Entries on where targets appear:
--
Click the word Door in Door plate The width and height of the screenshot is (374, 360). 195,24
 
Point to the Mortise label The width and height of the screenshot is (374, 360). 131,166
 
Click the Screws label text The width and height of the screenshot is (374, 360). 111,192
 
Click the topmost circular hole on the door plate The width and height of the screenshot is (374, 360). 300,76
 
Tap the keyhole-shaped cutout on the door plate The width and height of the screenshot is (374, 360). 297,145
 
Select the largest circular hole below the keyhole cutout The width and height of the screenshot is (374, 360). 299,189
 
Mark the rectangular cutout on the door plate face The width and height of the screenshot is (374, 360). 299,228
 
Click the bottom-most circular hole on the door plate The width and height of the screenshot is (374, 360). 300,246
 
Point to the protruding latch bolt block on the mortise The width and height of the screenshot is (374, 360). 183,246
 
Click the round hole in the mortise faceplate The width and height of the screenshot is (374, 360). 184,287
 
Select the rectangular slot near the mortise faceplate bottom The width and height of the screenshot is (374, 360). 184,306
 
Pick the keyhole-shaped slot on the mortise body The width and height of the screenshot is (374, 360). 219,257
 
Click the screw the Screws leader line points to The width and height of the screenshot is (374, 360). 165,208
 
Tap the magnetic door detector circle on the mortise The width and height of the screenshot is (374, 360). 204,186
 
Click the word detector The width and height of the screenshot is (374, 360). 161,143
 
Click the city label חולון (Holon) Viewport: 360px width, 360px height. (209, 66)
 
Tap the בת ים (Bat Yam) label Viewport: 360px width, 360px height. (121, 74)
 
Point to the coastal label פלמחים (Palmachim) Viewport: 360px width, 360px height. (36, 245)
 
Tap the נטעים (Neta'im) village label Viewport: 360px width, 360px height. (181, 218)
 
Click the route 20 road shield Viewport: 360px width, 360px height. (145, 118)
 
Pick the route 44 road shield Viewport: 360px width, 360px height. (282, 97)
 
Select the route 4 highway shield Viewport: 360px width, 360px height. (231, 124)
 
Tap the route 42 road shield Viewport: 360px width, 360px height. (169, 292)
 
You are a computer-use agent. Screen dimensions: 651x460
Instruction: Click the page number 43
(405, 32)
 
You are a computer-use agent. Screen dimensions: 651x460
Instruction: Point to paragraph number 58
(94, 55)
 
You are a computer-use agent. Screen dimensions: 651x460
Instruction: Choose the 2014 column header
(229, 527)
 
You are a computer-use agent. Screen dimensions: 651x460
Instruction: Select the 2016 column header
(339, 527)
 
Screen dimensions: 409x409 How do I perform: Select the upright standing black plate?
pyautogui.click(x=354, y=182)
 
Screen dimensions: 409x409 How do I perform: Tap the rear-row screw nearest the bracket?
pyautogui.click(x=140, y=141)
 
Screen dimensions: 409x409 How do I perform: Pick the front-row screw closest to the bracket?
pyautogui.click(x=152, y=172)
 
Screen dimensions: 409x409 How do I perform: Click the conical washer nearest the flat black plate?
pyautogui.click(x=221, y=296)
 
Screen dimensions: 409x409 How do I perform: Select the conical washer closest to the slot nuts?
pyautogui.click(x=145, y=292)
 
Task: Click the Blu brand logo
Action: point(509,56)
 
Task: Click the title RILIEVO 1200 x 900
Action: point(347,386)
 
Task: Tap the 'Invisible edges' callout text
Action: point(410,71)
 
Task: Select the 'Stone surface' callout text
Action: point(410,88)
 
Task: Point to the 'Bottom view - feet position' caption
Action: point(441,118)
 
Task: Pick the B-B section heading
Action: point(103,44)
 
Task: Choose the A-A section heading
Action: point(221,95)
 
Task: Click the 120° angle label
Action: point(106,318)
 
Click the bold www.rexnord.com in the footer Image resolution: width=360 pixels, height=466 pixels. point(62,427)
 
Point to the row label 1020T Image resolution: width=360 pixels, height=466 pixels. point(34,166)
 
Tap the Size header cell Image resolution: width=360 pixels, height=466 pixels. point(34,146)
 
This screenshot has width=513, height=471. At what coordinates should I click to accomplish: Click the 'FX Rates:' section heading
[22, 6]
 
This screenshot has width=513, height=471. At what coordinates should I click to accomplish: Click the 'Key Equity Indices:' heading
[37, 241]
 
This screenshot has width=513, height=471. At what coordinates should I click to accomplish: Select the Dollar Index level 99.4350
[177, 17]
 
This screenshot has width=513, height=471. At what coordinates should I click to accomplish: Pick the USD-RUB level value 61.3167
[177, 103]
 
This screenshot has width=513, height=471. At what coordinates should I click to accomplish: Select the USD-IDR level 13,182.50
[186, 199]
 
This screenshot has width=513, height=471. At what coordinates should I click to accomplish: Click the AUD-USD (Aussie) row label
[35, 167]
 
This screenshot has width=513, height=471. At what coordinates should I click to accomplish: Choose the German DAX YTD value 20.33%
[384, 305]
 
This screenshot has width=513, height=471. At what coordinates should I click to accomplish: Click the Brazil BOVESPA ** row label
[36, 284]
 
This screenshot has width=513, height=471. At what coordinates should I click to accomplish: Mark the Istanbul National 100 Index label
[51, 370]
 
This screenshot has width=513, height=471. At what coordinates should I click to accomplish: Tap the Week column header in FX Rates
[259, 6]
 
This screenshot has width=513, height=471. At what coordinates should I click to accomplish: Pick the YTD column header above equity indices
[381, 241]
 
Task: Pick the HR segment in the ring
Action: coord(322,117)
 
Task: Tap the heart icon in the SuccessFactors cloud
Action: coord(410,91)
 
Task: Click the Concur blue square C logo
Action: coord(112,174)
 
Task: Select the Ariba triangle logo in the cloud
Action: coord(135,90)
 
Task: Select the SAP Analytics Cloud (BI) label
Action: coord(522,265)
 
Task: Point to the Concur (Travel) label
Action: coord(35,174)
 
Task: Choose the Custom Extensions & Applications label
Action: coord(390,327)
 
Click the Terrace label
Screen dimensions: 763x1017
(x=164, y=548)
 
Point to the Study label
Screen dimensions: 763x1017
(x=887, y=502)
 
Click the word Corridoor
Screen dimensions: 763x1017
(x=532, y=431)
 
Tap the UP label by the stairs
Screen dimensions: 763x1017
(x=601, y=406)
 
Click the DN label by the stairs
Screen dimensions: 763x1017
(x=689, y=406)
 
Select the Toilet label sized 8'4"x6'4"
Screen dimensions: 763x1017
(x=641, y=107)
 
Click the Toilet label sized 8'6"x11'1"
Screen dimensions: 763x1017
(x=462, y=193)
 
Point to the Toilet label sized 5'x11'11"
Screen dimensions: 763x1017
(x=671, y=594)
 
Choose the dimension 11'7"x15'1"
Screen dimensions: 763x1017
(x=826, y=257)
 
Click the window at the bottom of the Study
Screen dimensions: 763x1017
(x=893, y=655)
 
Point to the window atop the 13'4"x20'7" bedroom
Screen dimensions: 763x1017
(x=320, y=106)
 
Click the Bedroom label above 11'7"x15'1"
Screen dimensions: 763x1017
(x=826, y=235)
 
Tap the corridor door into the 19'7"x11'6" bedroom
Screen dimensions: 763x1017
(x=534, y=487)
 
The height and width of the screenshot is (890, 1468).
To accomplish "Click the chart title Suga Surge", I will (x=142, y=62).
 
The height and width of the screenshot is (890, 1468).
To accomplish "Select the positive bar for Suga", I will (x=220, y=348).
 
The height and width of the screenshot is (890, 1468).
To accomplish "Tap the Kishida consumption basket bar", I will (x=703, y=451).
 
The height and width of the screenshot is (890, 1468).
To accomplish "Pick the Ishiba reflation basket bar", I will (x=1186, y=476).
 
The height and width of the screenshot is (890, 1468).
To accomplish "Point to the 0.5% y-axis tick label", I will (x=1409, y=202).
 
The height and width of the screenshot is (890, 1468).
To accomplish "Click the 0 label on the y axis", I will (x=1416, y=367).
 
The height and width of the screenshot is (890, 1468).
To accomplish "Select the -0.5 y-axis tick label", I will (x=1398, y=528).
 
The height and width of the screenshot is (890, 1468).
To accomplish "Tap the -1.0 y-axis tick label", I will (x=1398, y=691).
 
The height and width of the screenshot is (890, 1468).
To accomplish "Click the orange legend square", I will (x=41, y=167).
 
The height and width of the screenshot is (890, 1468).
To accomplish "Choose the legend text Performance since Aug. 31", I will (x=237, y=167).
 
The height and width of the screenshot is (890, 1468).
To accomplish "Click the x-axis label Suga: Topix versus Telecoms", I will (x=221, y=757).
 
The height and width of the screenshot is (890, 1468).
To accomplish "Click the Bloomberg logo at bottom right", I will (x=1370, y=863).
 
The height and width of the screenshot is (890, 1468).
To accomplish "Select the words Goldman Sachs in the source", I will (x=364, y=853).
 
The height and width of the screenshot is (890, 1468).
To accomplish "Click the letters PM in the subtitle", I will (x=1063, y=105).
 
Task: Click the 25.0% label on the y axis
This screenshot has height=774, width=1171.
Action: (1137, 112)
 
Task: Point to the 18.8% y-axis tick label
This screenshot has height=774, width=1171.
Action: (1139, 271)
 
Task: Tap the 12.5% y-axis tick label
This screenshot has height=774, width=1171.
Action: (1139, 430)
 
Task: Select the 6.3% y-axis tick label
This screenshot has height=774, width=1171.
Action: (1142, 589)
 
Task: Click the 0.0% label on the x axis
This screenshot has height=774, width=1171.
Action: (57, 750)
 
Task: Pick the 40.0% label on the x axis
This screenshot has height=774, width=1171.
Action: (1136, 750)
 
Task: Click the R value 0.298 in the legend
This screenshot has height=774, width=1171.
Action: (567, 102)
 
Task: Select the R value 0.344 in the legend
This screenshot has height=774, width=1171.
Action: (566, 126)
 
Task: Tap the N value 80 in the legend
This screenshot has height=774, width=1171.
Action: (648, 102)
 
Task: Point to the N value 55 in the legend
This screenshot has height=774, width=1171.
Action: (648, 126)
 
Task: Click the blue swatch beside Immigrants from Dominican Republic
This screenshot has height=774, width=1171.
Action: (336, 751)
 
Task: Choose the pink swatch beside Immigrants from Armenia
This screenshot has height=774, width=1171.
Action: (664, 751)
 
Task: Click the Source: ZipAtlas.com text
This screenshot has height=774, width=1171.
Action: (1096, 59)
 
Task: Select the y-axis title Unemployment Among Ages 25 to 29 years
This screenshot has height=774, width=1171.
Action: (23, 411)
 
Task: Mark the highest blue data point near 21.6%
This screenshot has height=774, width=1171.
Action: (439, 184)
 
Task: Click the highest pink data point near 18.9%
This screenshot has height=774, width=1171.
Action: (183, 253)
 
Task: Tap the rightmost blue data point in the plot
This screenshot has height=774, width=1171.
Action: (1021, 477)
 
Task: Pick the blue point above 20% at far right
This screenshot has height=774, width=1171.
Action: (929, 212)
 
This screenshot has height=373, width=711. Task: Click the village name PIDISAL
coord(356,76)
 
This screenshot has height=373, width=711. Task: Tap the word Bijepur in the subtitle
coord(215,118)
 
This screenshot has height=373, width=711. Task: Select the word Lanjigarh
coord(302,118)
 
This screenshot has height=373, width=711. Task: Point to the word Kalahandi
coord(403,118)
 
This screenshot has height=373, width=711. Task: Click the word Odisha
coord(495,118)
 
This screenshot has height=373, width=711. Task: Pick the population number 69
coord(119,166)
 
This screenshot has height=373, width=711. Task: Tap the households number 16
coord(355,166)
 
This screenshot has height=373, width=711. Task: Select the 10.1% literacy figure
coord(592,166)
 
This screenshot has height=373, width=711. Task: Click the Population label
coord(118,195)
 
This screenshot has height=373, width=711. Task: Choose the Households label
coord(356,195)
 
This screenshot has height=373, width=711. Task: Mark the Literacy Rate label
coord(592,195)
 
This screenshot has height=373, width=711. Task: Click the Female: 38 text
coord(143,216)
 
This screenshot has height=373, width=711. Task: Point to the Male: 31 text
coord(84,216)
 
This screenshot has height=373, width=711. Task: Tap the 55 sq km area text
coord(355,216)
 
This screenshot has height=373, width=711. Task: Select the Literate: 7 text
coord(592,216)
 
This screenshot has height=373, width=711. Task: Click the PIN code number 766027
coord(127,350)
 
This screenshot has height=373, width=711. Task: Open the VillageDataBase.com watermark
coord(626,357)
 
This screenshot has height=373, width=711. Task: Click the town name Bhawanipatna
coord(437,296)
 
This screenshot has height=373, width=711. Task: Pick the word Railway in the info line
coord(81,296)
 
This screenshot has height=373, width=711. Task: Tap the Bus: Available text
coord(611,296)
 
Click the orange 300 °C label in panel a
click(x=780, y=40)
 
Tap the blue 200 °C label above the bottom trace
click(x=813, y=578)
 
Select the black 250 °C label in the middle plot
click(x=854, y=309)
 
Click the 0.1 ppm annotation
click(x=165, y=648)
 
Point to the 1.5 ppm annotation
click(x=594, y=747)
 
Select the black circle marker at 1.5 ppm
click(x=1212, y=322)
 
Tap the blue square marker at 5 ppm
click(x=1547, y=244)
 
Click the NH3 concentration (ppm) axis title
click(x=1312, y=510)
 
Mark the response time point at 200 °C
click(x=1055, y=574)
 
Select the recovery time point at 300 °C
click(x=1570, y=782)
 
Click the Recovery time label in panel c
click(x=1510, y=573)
--
**What you are asked to do**
Find every line in the entries above that contains the string "header" and copy each one in full. Matching is case-sensitive.

**Task output**
Instruction: Choose the 2014 column header
Instruction: Select the 2016 column header
Tap the Size header cell Image resolution: width=360 pixels, height=466 pixels. point(34,146)
This screenshot has width=513, height=471. At what coordinates should I click to accomplish: Tap the Week column header in FX Rates
This screenshot has width=513, height=471. At what coordinates should I click to accomplish: Pick the YTD column header above equity indices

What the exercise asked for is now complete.